Arga sumantri • 06 November 2020 10:45
Bogor: Guru Besar IPB University, Imas Sukaesih Sitanggang, mengembangkan Sistem Informasi Patroli Pencegahan Kebakaran Hutan dan Lahan/Karhutla (SIPPK) untuk wilayah Sumatra. Pengembangan bekerja sama dengan Balai Pengendalian Perubahan Iklim dan Kebakaran Hutan dan Lahan (PPIKHL) Wilayah Sumatra dan Kementerian Lingkungan Hidup dan Kehutanan (KLHK).
 
Imas menjelaskan, luas Karhutla di Indonesia pada 2015 mencapai lebih dari 2.6 juta hektare. Sedangkan, pada 2019 mencapai lebih dari 1,6 juta hektare.
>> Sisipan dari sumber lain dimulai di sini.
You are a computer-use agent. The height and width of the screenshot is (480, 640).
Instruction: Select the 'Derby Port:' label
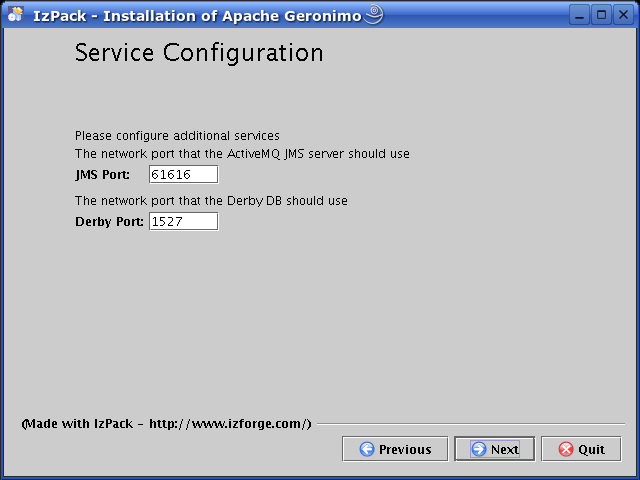point(109,221)
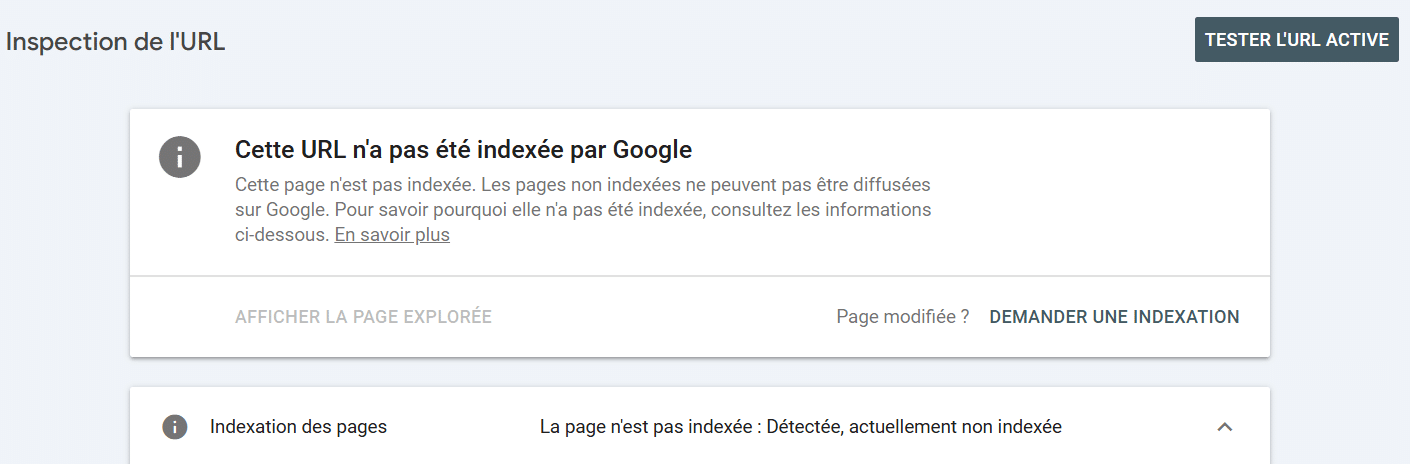Select the heading Cette URL n'a pas été indexée par Google
This screenshot has width=1410, height=464.
tap(463, 150)
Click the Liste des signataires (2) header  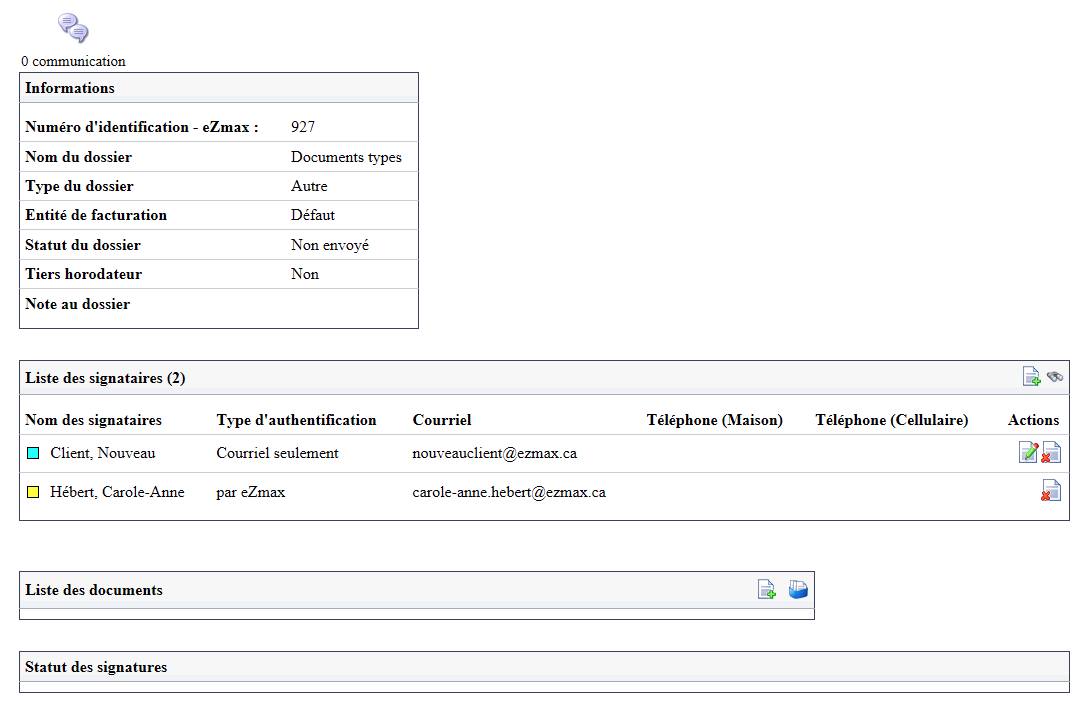click(x=105, y=378)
Guna mengurangi dampak negatif Karhulta, kata dia, pemerintah telah memprioritaskan kegiatan pencegahan melalui upaya deteksi dini terjadinya Karhutla. 
 
"Salah satu indikator terjadinya Karhutla adalah titik panas yang direkam oleh satelit penginderaan jauh. KLHK telah menetapkan prosedur pengecekan titik panas di lapangan yang diatur dalam Permen LHK Nomor 8 Tahun 2018," terang Imas melalui siaran pers, Jumat, 6 November 2020.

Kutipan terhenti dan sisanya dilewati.